- Pixel coordinate grounding data -
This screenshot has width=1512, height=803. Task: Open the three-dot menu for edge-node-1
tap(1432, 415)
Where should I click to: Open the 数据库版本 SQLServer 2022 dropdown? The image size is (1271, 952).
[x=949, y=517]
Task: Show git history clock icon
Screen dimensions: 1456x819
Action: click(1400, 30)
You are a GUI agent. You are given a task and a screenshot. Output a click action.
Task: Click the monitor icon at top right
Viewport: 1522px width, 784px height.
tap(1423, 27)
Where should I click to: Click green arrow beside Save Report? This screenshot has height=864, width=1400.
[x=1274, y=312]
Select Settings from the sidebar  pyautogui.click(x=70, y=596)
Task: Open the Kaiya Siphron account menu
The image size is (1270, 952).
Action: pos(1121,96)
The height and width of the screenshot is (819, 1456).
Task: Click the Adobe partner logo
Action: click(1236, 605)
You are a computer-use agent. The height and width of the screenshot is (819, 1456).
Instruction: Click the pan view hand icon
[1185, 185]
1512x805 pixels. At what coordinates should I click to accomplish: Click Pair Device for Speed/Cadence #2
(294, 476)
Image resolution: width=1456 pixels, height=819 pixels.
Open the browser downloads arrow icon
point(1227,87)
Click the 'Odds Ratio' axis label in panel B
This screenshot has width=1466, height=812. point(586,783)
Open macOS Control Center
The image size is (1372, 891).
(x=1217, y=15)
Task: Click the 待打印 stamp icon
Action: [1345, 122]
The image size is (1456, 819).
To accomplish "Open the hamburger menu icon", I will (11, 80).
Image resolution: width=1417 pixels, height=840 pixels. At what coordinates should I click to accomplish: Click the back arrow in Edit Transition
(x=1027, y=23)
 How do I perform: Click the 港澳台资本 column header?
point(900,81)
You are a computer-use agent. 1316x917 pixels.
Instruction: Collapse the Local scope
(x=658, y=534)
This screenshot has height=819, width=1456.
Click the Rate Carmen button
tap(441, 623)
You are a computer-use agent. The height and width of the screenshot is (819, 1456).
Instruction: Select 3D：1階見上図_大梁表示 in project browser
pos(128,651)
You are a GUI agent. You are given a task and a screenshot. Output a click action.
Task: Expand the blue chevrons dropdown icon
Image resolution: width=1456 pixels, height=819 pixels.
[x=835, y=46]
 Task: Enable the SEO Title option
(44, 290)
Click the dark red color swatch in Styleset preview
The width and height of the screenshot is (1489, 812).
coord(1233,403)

- EXERCISE INSTRUCTIONS -
The lines above from the one with "Viewport: 1522px width, 784px height." through the one with "Task: Open the Kaiya Siphron account menu" are to be duplicated exactly, ends included, with nothing added.

- OUTPUT FOR THIS EXERCISE -
Viewport: 1522px width, 784px height.
tap(1423, 27)
Where should I click to: Click green arrow beside Save Report? This screenshot has height=864, width=1400.
[x=1274, y=312]
Select Settings from the sidebar  pyautogui.click(x=70, y=596)
Task: Open the Kaiya Siphron account menu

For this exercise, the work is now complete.